▶ **TASK REQUIREMENTS**
What is the number of lines in the data below that hold the word "will"? Give nothing beyond that number.
═════ DATA UNDER STUDY
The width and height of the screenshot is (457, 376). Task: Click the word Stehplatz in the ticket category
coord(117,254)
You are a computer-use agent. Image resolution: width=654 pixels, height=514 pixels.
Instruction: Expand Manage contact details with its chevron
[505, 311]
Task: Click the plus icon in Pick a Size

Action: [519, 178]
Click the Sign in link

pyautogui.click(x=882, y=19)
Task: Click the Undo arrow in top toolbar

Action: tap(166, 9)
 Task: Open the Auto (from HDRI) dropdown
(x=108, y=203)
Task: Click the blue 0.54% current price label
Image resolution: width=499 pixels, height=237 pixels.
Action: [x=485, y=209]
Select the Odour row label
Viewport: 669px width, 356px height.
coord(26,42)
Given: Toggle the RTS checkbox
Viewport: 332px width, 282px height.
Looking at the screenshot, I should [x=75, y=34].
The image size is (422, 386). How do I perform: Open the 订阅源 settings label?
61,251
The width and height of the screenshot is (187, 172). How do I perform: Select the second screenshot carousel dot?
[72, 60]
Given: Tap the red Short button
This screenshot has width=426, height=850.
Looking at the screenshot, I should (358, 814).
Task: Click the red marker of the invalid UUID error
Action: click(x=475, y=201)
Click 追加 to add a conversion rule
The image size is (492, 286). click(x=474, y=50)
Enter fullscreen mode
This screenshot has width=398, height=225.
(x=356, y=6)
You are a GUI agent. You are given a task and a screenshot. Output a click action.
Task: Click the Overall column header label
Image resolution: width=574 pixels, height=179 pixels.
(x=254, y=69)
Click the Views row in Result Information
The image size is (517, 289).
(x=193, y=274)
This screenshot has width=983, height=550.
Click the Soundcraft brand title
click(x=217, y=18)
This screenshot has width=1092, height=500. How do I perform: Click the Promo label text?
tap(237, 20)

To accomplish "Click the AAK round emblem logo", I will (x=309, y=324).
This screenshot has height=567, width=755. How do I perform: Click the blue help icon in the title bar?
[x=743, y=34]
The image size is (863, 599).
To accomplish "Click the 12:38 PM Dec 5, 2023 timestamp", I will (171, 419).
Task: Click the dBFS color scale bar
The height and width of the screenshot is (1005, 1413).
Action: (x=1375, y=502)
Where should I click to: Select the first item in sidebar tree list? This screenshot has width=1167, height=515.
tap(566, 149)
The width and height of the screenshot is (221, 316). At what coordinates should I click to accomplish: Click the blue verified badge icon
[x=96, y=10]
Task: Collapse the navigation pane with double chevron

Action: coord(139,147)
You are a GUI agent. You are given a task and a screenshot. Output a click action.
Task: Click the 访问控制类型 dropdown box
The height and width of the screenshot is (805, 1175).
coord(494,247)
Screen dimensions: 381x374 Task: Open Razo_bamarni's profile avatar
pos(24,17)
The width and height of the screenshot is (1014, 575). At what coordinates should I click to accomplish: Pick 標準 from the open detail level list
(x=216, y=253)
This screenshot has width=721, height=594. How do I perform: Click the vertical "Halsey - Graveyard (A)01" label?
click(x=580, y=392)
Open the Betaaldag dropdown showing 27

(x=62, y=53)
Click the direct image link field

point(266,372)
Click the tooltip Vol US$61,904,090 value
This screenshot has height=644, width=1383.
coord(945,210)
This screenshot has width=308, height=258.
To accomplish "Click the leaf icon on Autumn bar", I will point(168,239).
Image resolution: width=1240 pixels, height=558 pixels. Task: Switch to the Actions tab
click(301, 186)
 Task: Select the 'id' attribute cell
══════════
▶ **RESULT OF THE TASK**
3